▸ Exercise goal: Below are the records. Restate word for word every line from the one that contains "You are a computer-use agent. This" through the final line, both included.

______________________________

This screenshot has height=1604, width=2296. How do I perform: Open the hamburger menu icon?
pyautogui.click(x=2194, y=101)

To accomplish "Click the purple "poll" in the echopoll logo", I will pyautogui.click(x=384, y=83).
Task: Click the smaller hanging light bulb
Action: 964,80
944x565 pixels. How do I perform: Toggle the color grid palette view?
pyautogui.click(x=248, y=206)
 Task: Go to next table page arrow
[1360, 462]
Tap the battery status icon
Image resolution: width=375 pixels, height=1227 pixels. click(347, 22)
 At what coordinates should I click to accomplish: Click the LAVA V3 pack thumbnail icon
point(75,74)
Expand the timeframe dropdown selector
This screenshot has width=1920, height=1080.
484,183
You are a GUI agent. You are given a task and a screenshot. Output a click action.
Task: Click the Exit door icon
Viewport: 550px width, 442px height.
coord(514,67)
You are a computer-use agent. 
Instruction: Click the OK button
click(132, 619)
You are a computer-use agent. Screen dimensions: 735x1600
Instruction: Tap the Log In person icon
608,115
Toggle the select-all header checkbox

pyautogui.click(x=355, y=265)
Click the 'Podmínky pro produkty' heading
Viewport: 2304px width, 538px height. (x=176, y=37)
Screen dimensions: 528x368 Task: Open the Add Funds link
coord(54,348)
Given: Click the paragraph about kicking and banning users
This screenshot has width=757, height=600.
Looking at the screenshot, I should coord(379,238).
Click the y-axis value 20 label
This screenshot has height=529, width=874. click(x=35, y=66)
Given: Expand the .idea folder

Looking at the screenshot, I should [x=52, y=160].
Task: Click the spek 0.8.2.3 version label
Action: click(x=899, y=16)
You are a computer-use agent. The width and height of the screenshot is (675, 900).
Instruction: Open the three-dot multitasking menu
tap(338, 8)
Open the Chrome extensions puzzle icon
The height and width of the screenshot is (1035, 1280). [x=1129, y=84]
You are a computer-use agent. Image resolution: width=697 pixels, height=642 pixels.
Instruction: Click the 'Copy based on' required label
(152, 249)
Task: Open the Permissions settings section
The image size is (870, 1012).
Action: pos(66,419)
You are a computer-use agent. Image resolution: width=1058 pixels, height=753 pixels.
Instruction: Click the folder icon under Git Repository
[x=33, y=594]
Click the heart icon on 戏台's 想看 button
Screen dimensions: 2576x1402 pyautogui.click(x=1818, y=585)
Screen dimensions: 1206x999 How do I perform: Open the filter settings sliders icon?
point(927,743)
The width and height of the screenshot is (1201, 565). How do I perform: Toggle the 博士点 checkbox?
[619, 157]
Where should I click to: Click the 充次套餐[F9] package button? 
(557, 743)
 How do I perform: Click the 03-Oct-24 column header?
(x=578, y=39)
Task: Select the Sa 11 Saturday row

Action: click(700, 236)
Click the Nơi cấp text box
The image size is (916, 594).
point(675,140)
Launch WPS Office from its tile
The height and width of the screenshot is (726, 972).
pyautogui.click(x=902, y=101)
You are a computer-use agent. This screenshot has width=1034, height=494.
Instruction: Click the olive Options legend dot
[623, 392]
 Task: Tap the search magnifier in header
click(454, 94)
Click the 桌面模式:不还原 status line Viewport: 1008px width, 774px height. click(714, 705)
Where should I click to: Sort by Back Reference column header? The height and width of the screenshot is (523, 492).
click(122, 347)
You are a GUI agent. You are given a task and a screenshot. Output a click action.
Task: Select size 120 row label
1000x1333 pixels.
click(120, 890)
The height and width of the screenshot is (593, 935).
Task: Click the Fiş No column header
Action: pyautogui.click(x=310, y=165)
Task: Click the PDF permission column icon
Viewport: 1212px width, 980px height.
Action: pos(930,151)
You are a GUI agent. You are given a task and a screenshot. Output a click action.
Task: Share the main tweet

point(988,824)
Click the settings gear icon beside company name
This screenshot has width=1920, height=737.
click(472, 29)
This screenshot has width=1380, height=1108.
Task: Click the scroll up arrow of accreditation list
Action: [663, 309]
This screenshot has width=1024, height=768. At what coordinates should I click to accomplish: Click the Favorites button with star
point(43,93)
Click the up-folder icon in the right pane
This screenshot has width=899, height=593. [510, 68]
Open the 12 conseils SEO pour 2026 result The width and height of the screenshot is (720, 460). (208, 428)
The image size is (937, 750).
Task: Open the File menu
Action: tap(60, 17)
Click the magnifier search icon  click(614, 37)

______________________________

▸ Response to the exercise:
You are a computer-use agent. This screenshot has width=1034, height=494.
Instruction: Click the olive Options legend dot
[623, 392]
 Task: Tap the search magnifier in header
click(454, 94)
Click the 桌面模式:不还原 status line Viewport: 1008px width, 774px height. click(714, 705)
Where should I click to: Sort by Back Reference column header? The height and width of the screenshot is (523, 492).
click(122, 347)
You are a GUI agent. You are given a task and a screenshot. Output a click action.
Task: Select size 120 row label
1000x1333 pixels.
click(120, 890)
The height and width of the screenshot is (593, 935).
Task: Click the Fiş No column header
Action: pyautogui.click(x=310, y=165)
Task: Click the PDF permission column icon
Viewport: 1212px width, 980px height.
Action: pos(930,151)
You are a GUI agent. You are given a task and a screenshot. Output a click action.
Task: Share the main tweet

point(988,824)
Click the settings gear icon beside company name
This screenshot has width=1920, height=737.
click(472, 29)
This screenshot has width=1380, height=1108.
Task: Click the scroll up arrow of accreditation list
Action: [663, 309]
This screenshot has width=1024, height=768. At what coordinates should I click to accomplish: Click the Favorites button with star
point(43,93)
Click the up-folder icon in the right pane
This screenshot has width=899, height=593. [510, 68]
Open the 12 conseils SEO pour 2026 result The width and height of the screenshot is (720, 460). (208, 428)
The image size is (937, 750).
Task: Open the File menu
Action: tap(60, 17)
Click the magnifier search icon  click(614, 37)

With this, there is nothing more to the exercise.